Ukrayna’da savaş dördüncü haftasına girerken, Rus ordusu Ukrayna topraklarının bir kısmını işgal etti, hızlı olmasa da ilerlemeye de devam ediyor. Savaş uzadıkça her iki taraftan kayıplar artmakta, çatışmaların yaşandığı kentlerde yıkımlar ağırlaşmakta göç edenlerin sayısı ise sürekli yükselmektedir.
Savaş devam ederken ateşkes arayışları ve bu amaçla yapılan görüşmeler çatışmalara eşlik ediyor. Rusya-Ukrayna heyetleri belli aralıklarla görüşüyor. Kimi zaman taraflar anlaşma yönünde ilerleme sağlandığını belirten açıklamalar yapsalar da henüz somut bir yere varılmadığı anlaşılıyor. Sivillerin çatışma bölgelerinden tahliye edilmesi için anlaşma sağlanmasına rağmen, Rusya Neo-nazilerin tahliye edilen sivillere ateş açtığını, bazı bölgelerde ise sivilleri rehin olarak tuttuklarını iddia ediyor. Bu da çatışmaların bir süre daha devam edeceğine işaret ediyor.
Putin’den yeni iddialar
Ukrayna’ya saldırıyı gerekçelendirmek için uzun bir açıklama yapan Rusya Devlet Başkanı Vladimir Putin, Çarşamba günü yeni bir açıklama yaparak, ABD ile müttefiklerinin Ukrayna’daki icraatları hakkında yeni iddialarda bulundu.

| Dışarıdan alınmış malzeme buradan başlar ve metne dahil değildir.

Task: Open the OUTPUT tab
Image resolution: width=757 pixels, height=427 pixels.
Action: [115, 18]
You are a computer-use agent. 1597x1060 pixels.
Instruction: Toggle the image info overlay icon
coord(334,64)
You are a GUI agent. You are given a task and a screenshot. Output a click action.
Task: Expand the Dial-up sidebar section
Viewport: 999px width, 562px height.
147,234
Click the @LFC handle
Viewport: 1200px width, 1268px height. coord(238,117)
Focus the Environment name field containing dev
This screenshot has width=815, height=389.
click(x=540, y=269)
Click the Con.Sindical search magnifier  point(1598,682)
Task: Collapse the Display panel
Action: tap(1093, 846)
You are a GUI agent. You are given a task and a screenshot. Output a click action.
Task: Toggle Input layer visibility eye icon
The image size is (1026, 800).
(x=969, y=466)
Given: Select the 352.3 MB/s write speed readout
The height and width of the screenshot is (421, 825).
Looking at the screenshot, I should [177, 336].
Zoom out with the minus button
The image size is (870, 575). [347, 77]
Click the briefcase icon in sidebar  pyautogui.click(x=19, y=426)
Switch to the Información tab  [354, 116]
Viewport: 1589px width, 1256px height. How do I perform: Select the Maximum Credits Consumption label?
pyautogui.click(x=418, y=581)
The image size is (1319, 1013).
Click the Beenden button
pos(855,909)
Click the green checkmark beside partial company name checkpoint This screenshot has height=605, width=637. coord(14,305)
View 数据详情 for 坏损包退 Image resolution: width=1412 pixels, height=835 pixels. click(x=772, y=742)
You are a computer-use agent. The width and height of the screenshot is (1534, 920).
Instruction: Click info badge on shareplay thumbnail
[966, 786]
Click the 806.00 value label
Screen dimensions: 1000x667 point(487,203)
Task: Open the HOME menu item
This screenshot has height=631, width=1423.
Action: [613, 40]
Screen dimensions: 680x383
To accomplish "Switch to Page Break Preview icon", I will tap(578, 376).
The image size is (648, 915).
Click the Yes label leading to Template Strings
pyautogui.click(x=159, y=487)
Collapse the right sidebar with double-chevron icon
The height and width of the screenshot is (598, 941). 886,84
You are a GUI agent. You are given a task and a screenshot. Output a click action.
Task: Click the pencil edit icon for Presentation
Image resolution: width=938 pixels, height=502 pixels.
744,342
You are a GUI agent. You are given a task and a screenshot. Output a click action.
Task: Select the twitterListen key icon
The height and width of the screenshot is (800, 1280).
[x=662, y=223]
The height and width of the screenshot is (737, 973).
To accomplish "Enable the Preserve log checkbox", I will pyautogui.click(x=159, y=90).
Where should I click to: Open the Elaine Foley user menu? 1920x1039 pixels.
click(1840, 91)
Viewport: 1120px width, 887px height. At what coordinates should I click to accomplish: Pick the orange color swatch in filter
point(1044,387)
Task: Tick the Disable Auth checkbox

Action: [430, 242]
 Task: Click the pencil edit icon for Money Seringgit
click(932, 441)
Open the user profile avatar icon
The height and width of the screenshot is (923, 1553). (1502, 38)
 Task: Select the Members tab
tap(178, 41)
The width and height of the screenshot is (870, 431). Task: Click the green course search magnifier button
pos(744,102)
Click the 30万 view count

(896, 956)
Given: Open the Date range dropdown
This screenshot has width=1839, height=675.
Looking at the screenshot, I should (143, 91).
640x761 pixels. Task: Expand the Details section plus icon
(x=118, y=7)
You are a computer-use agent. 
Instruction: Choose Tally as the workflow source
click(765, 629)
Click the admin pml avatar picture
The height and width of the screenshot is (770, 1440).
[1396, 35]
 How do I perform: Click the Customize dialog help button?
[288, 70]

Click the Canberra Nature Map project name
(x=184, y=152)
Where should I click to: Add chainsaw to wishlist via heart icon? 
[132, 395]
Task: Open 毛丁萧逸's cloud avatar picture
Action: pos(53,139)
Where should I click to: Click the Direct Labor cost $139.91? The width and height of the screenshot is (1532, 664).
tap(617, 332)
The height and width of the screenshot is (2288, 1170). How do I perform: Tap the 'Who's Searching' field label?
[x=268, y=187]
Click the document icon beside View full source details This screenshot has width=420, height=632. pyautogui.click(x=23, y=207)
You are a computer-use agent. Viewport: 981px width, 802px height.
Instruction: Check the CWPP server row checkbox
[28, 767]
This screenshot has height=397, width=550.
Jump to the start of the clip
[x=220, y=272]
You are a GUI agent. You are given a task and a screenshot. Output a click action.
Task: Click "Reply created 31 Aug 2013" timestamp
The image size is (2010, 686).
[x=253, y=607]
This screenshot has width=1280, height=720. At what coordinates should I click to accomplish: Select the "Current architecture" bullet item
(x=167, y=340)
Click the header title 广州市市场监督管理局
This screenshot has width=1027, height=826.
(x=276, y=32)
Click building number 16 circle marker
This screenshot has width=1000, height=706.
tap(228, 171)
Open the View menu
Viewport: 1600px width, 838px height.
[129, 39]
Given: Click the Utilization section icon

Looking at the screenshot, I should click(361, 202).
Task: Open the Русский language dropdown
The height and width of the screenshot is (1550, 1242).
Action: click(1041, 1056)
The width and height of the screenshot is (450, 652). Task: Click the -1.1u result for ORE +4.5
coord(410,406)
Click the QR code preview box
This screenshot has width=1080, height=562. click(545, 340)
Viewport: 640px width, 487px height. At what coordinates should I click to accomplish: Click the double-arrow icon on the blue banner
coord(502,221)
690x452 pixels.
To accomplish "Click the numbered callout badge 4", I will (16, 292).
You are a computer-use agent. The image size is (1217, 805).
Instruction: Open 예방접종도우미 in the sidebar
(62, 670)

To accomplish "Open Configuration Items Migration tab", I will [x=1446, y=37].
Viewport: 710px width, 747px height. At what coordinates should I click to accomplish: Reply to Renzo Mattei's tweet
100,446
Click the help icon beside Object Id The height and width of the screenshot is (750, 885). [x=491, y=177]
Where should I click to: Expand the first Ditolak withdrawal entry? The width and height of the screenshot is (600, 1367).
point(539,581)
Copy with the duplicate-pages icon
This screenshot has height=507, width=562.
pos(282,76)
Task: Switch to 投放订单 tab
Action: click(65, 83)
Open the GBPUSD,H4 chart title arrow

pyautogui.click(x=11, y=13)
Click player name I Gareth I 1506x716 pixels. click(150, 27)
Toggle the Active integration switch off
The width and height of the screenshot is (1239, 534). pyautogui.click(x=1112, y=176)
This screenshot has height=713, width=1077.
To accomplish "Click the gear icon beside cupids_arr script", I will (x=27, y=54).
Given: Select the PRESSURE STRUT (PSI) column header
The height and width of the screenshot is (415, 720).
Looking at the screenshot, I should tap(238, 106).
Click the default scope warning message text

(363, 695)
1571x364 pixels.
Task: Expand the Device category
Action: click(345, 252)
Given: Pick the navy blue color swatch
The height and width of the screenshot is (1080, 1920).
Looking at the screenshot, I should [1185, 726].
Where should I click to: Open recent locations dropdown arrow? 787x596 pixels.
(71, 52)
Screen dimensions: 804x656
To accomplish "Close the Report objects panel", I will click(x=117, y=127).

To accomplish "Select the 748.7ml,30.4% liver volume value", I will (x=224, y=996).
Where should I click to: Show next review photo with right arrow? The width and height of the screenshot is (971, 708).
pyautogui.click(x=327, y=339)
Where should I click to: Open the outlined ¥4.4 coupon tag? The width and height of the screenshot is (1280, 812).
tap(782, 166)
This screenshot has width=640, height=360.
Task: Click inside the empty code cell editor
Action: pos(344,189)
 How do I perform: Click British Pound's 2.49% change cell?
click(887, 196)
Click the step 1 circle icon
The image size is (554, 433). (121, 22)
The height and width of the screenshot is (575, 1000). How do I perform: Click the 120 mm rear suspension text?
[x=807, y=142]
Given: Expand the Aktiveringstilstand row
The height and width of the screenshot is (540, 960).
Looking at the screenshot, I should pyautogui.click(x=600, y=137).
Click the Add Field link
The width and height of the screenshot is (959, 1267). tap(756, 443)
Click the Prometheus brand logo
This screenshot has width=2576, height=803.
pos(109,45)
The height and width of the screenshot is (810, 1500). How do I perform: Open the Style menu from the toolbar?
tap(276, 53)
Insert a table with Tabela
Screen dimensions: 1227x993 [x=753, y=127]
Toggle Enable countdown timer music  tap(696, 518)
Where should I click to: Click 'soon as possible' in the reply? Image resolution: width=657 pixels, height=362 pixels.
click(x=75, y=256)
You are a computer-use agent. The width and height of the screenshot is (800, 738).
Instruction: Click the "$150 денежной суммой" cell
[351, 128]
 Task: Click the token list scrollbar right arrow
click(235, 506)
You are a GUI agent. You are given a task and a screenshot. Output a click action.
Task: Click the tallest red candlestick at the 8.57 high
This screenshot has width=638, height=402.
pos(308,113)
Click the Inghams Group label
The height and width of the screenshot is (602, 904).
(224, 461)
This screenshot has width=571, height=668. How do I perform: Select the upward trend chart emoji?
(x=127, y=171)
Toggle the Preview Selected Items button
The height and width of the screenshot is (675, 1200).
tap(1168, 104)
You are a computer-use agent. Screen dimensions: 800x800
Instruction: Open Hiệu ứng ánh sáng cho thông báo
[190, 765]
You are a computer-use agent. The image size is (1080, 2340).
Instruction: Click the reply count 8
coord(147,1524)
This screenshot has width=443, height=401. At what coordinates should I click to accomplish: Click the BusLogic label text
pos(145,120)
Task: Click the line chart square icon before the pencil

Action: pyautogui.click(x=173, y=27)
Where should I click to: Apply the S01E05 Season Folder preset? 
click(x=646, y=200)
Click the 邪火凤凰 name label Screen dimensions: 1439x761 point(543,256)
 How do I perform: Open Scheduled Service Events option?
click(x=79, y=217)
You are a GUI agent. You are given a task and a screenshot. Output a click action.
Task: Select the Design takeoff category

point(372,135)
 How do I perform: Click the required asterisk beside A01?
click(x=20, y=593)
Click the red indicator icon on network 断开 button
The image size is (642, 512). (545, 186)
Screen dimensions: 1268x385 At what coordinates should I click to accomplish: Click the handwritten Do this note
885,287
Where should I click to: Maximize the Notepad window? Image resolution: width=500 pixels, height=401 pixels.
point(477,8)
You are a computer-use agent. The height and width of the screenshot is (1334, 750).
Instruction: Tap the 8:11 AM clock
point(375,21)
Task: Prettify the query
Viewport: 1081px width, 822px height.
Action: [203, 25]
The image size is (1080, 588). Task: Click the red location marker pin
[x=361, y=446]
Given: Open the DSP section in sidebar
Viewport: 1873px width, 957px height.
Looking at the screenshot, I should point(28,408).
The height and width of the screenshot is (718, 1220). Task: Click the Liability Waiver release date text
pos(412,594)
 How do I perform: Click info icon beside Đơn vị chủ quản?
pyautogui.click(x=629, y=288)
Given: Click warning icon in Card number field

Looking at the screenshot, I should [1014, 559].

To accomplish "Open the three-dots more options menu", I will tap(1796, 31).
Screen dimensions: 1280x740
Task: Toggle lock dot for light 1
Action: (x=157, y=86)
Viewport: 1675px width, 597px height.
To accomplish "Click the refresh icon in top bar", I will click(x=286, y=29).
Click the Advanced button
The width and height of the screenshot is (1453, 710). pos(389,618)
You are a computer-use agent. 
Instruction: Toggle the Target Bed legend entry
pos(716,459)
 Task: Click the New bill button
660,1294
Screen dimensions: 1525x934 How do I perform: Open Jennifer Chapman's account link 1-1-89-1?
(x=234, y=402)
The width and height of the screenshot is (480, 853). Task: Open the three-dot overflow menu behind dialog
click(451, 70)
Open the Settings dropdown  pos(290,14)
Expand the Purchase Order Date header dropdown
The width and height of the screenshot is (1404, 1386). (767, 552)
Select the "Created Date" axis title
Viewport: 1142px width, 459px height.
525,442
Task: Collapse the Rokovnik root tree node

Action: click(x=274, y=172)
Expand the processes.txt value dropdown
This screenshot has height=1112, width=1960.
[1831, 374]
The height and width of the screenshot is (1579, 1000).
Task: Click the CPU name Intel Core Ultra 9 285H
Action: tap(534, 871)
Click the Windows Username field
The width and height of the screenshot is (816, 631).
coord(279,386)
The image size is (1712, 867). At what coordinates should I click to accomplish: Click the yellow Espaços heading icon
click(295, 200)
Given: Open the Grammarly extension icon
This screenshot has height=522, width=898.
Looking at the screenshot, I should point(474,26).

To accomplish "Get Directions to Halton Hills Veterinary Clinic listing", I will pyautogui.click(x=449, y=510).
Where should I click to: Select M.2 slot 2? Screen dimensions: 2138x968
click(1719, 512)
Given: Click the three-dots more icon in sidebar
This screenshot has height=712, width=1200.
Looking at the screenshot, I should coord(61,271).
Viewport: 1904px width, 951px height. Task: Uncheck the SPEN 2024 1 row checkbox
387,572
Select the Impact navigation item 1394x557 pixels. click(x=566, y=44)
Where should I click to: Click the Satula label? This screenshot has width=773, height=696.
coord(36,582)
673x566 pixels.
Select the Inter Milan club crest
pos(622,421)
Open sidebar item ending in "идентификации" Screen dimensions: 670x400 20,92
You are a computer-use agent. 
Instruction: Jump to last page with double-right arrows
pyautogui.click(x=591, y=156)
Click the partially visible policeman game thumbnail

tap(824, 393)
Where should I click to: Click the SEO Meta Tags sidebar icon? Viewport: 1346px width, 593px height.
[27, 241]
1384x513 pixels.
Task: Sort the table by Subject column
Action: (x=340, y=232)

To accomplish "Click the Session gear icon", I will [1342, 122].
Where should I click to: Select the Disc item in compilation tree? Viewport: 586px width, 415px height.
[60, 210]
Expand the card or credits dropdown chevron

ABD’nin biyolojik silah laboratuvarlarına değinen Putin, ABD güdümündeki Zelenski yönetiminin Nisan ayında Donbass ve Kırıma saldırı düzenlemek için hazırlık yaptığını ve saldırıda biyolojik silahların kullanılmasının planlandığını, Ukrayna’nın kimyasal silahlara ulaşmak üzere olduğunu iddia etti. Hem savaşın hem Rusya’ya uygulanan ekonomik ambargonun kaçınılmaz olduğunu, batının Rusya’yı çökertmek istediğini söyleyen Putin, saldırıyı bu planı önlemek için başlattıklarını öne sürdü.
Ambargoya karşı etkili önlemler alacaklarını ve hedeflerine ulaşmaktan hiçbir koşulda vazgeçmeyeceklerinin ifade eden Putin, “Ukrayna’nın Neonazilerden temizlenmesi, yıkıcı silahlardan arındırılması, ülkenin “tarafsız ülke” olacağı konusunda Rusya’ya güvence verilmesi” hedeflerini bir kez daha sıraladı. Batı’da Rusya’ya ve Ruslara karşı estirilen ırkçı histeriye dikkat çeken Putin, bunun 1930’lu yıllardaki Almanya’yı hatırlattığını savundu. Bu açıklamalarıyla Putin, Rusya’nın hedeflerine ulaşmadan savaş durdurmayacağı mesajı verdi.
Zelenski ABD güdümünde olmanın aczini yaşıyor
Batılı emperyalistler tarafından “kahraman” ilan edilen Ukrayna Devlet Başkanı Volodimir Zelenski ateşkesten yana olduğu izlenimi yaratan açıklamalar yapıyor. Ancak dikkat çekici olan ne zaman bu yönde açıklama yapsa, peşinden tam tersi yönde bir söylemle sahneye çıkmasıdır. Birbirine zıt açıklamaları defalarca tekrarlaması, Zelenski’nin kendi iradesiyle hareket etme imkanından yoksun olduğunu gösteriyor. Yansıyan haberlere göre Zelenski işbirliği yaptığı, devletin birçok kademesine yerleştirdiği Neo-nazilerin basıncı altında kalıyor. Zira bunlar yaptıkları savaş çağrılarıyla ateşkese karşı olduklarını belli ediyor ve canlı yayında Rus çocuklarının öldürülmesi için çağrı yapacak kadar zıvanadan çıktıklarını gösteriyorlar. Ateşkes istediği izlenimi veren Zelenski’nin esas handikabı ise ABD-NATO güdümünde olmasıdır.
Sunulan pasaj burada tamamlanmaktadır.